Copy exactly and only the lines running from the one that contains "This screenshot has width=600, height=471." to the final line of the data below, without the pictures.

> _THE DATA_
++++++++++

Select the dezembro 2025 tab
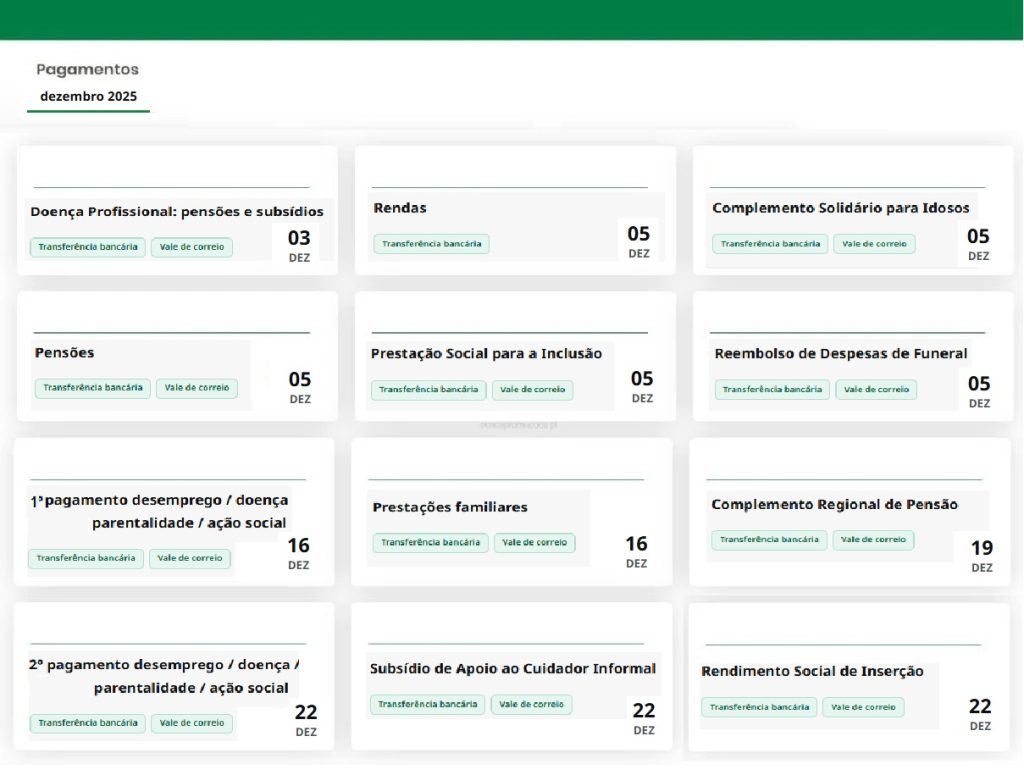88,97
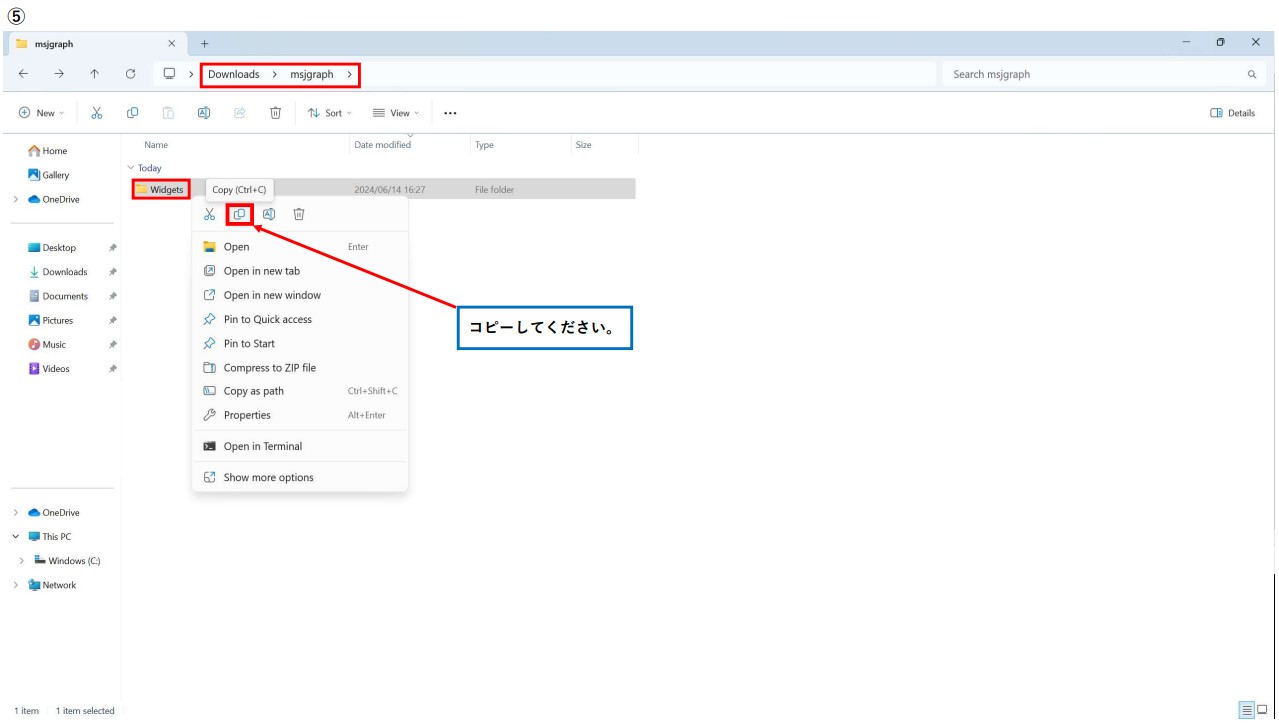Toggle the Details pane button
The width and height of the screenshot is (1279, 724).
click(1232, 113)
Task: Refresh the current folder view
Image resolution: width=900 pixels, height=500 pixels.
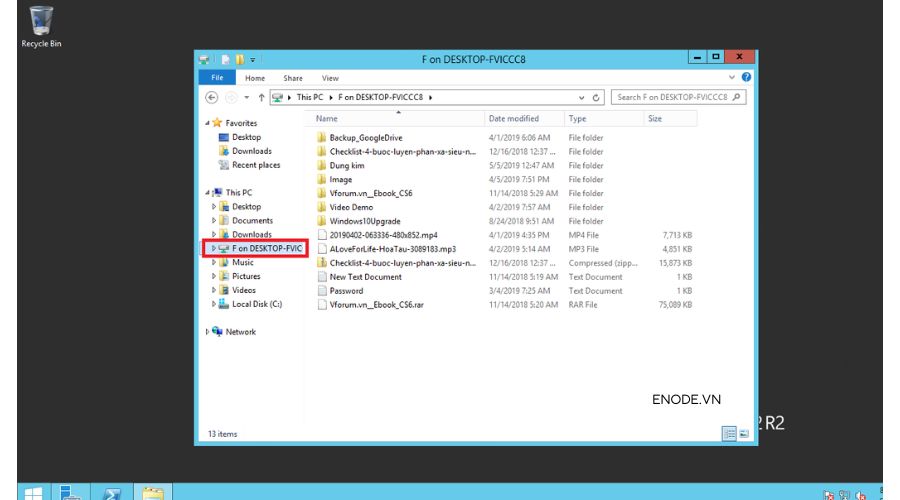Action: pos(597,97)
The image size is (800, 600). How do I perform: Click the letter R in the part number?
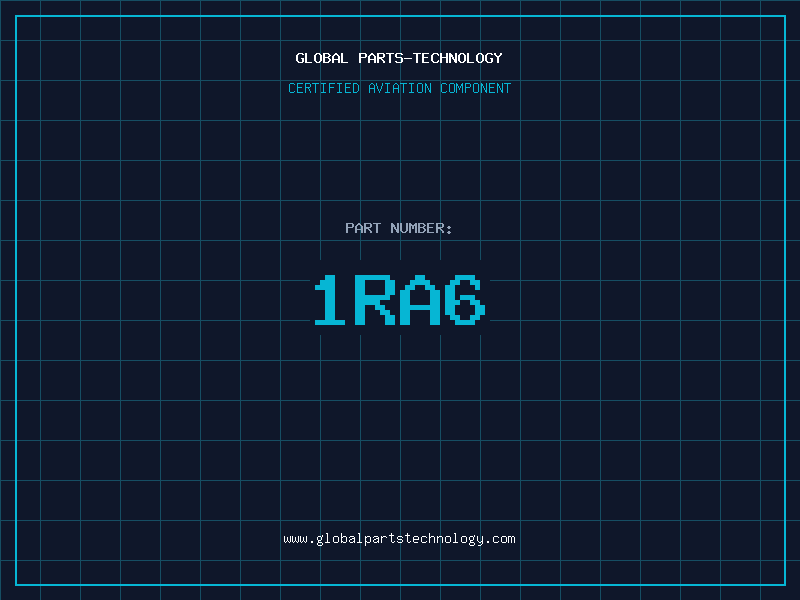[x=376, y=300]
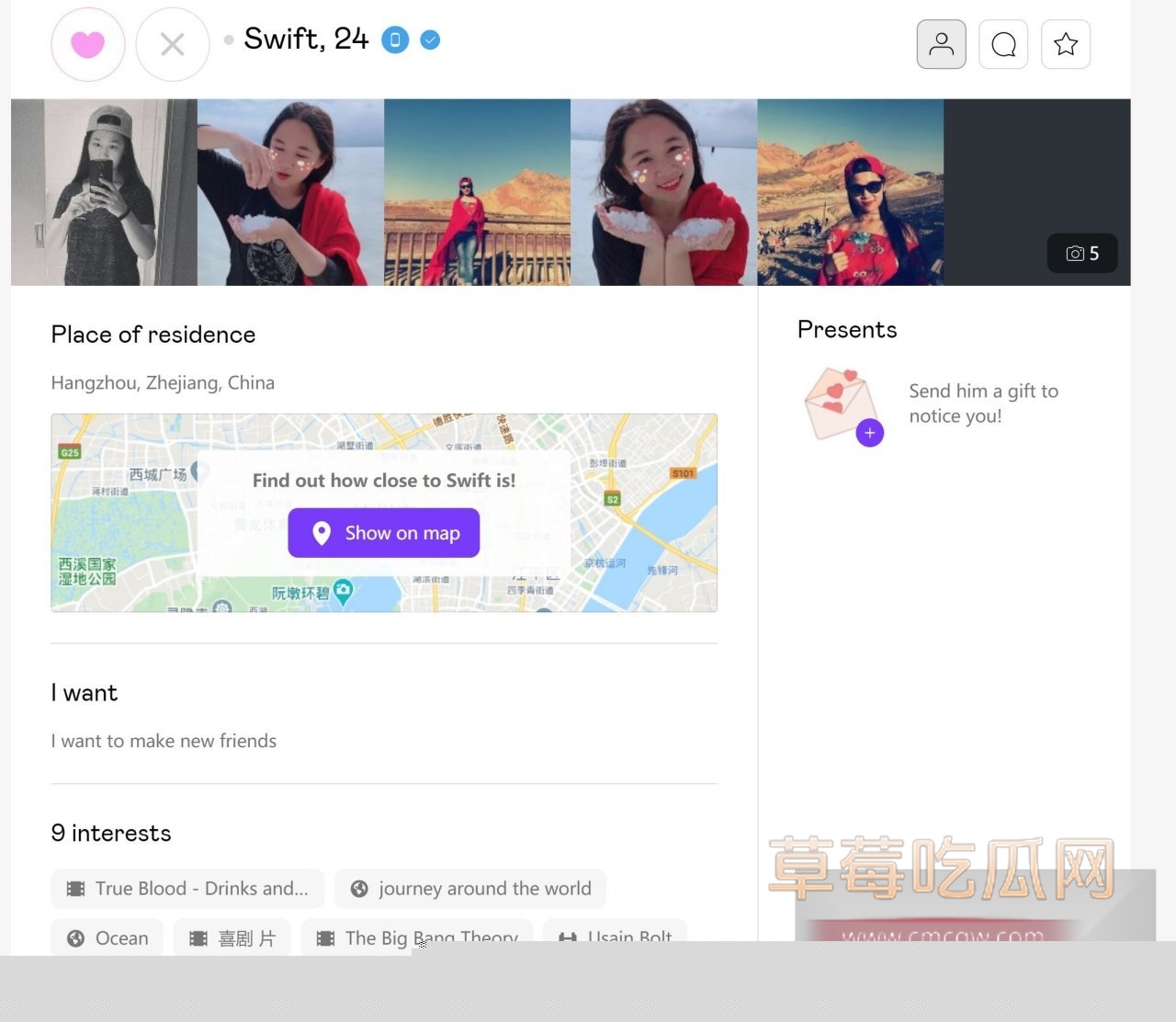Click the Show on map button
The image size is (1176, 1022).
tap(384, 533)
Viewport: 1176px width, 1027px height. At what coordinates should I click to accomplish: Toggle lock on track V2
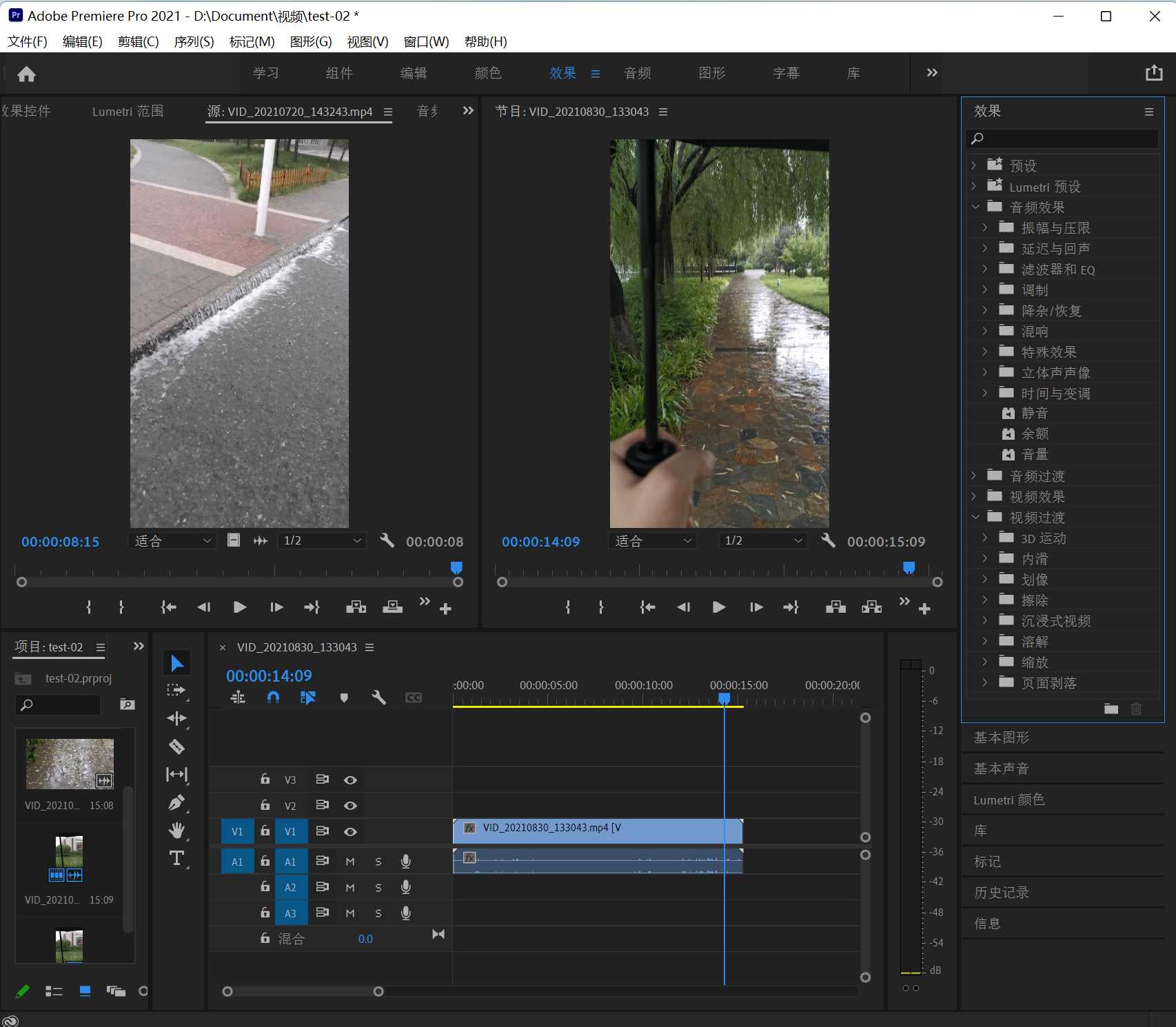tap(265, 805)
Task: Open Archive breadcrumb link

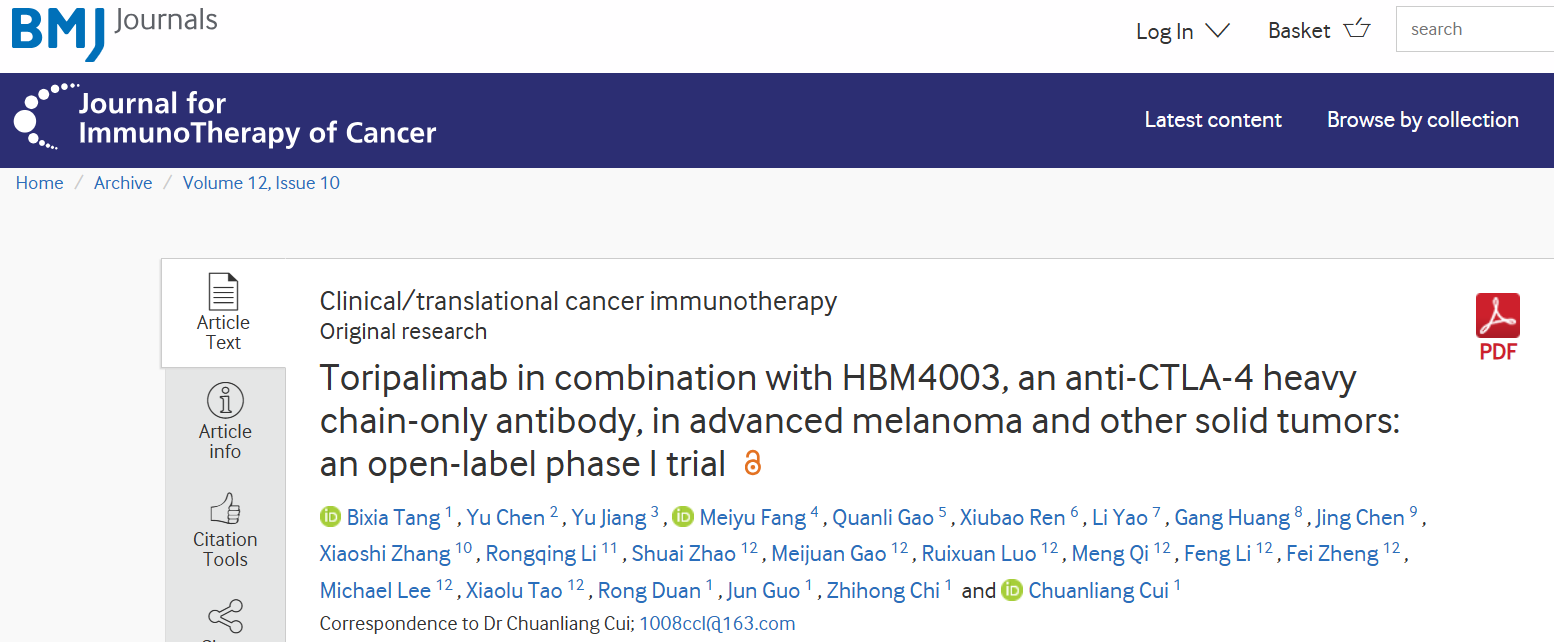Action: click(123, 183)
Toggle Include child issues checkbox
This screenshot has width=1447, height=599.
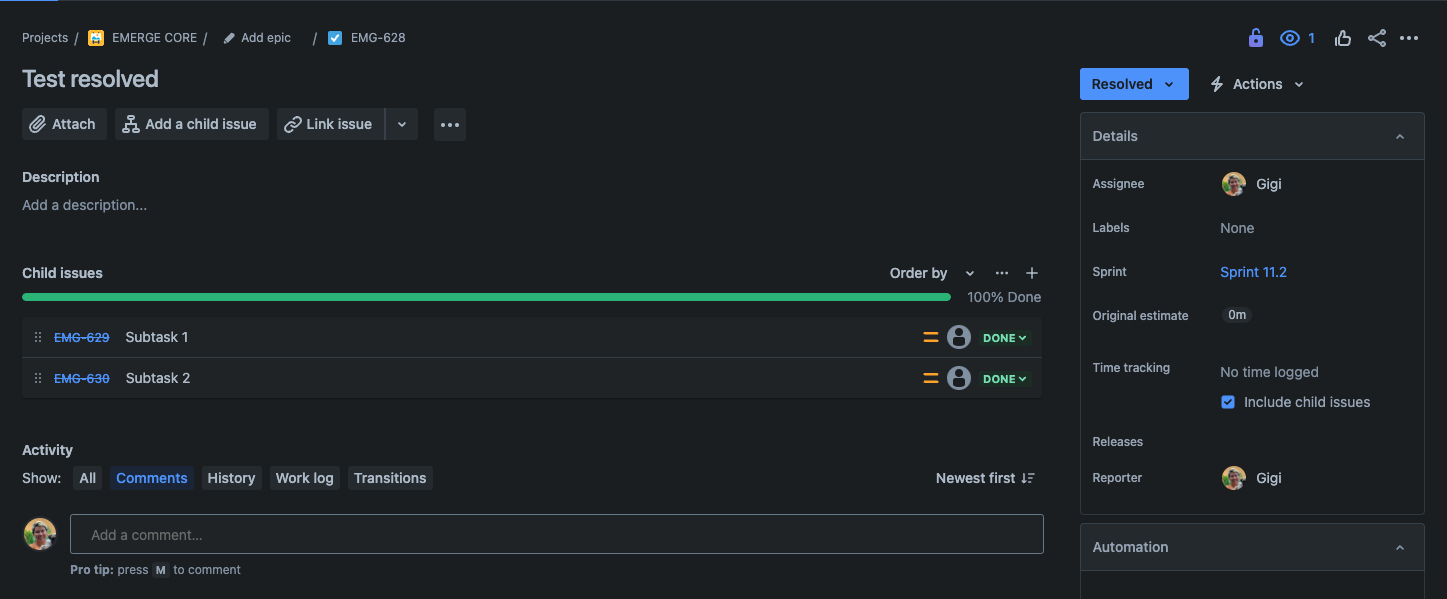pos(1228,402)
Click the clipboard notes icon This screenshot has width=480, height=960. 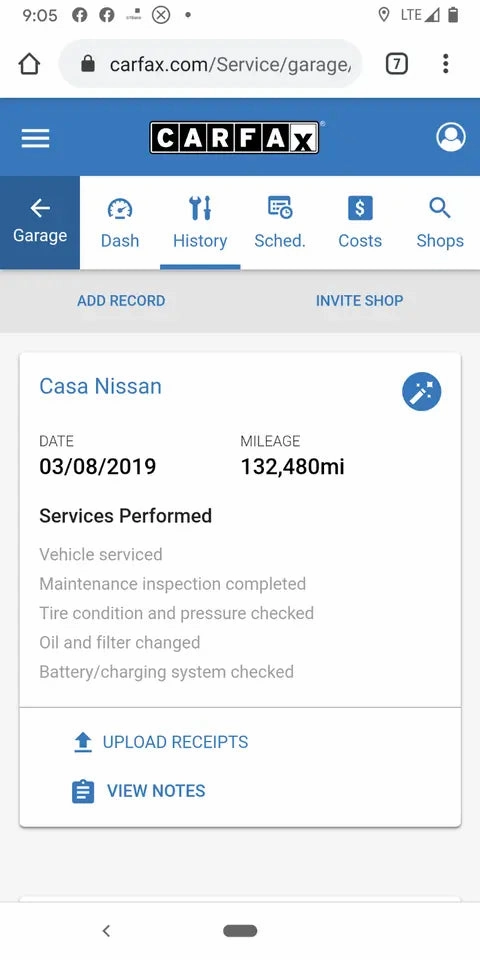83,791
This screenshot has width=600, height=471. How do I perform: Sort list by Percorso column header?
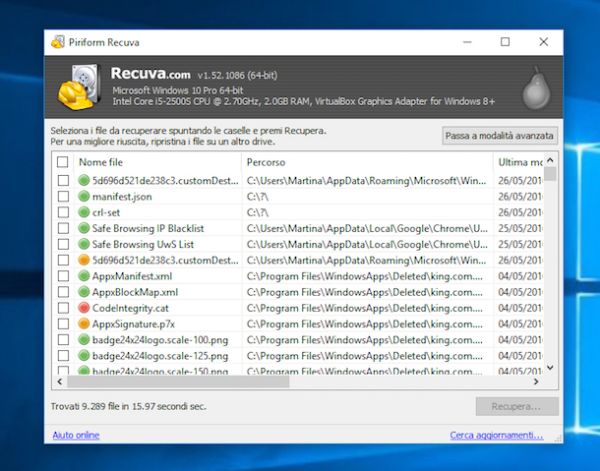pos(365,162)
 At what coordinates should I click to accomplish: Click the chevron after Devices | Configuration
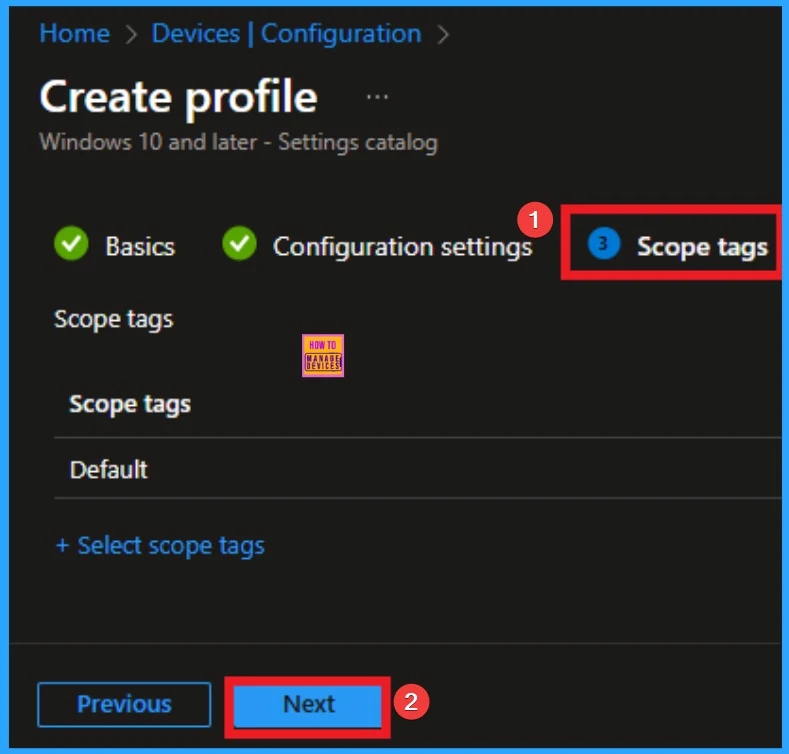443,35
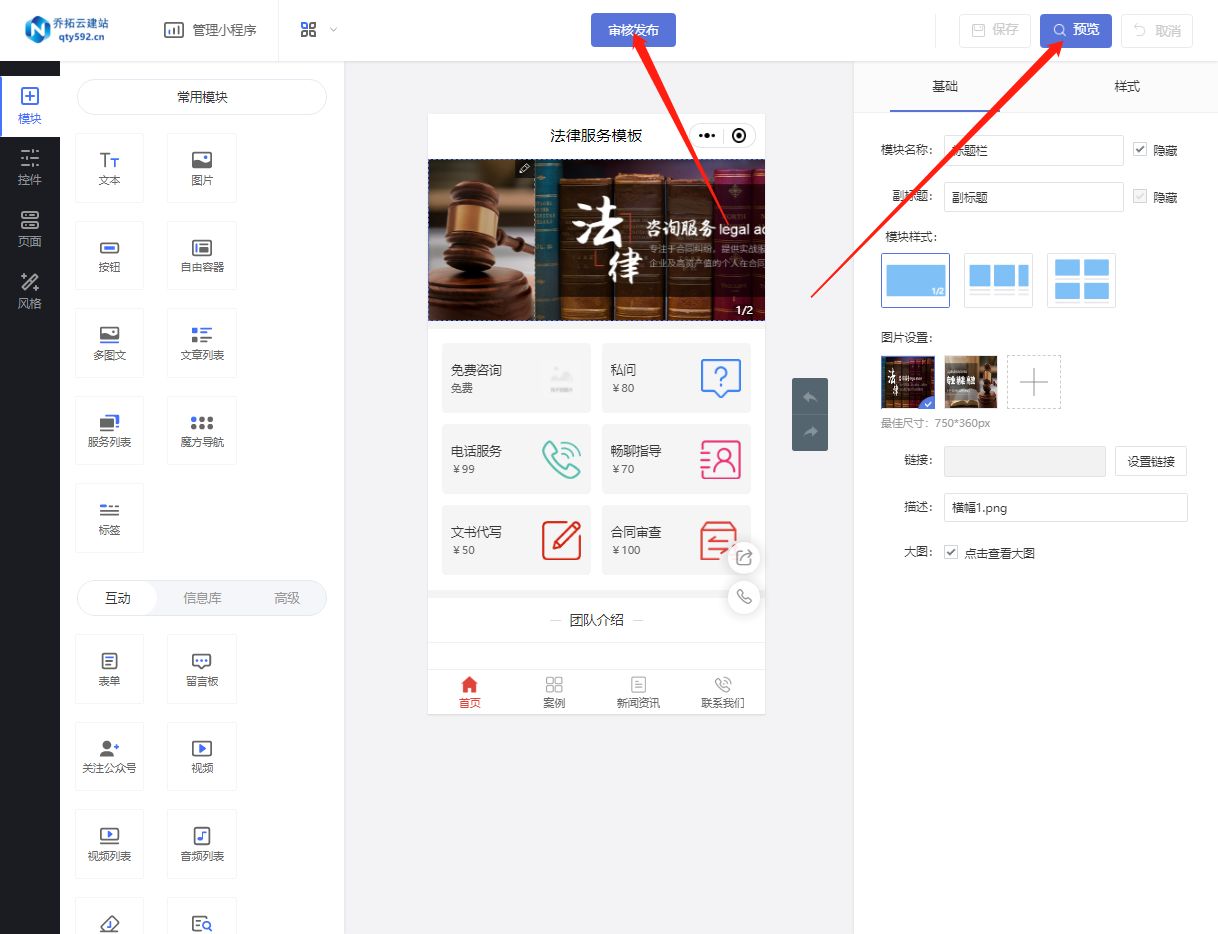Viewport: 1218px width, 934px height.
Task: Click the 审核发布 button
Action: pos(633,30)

++++++++++

> _EXERCISE SOLUTION_
This screenshot has width=600, height=471. How do I perform: Sort list by Percorso column header?
pos(365,162)
 At what coordinates should I click to accomplish: Click the chevron after Devices | Configuration
443,35
Viewport: 1218px width, 934px height.
Task: Click the 审核发布 button
Action: pos(633,30)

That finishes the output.